361 Galien, op. cit., X, 2, 762, p. 56-57. 362 Jean Philopon, op. cit., 350.24-35. 363 Ibid., 351.7-13.

δ – Visibilité du feu.

Le feu est visible à la fois dans la lumière et dans l’obscurité : il a une activité illuminante capable d’« annoncer » sa propre couleur. Le feu est en effet par nature propre à faire passer le diaphane en puissance au diaphane en acte365. Sans plus de précisions, l’interprétation de Philopon est cohérente avec le texte d’Aristote.

Il répète son explication qui rapproche le feu de la phosphorescence. En effet, à une certaine distance, le feu n’est capable que de se rendre visible lui-même.
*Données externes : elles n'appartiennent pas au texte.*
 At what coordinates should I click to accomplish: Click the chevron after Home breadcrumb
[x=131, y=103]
Il précise pour la première fois que même les vers luisants sont capables de rendre visibles les couleurs, mais à très petite échelle, quand on les tient dans la main. Entre le ver luisant et le feu, il n’y a qu’une différence de degré. Plutôt que des modes de visibilité au sens strict, Philopon classe des types de réactions du diaphane et des types de brillance.
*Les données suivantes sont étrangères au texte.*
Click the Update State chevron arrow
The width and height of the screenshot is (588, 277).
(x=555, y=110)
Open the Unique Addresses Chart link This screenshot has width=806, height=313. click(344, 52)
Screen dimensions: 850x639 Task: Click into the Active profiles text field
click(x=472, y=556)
Le commentaire de Philopon s’inscrit dans la continuité des commentaires néoplatoniciens de l’œuvre d’Aristote. En effet, l’assimilation de la lumière à l’élément actualisant du diaphane, le feu, dans le texte d’Aristote, déclenche une série d’interprétations déviantes par rapport à l’esprit du traité d’Aristote, mais qui permettent aux néoplatoniciens de concilier les théories d’Aristote et de Platon. En ravalant les divergences des théories au rang de question de vocabulaire, les néoplatoniciens grecs adoptent en réalité sans réserve la théorie d’Aristote, repensée pour accueillir les éléments de l’optique géométrique et de la médecine galénique. La théorie d’Aristote garantit non seulement toute possibilité d’observation de la nature, mais surtout est seule habilitée à garantir la validité de l’astronomie, si importante dans l’Antiquité tardive. La pensée de Philopon connut un retentissement mitigé dans le domaine grec : si son commentaire reste le plus utilisé, ce ne sont pas ses aspects les plus novateurs qui suscitent l’intérêt des savants byzantins. En revanche, il eut une profonde influence sur l’optique latine grâce à sa traduction latine par Guillaume de Moerbeke au XIIIe siècle.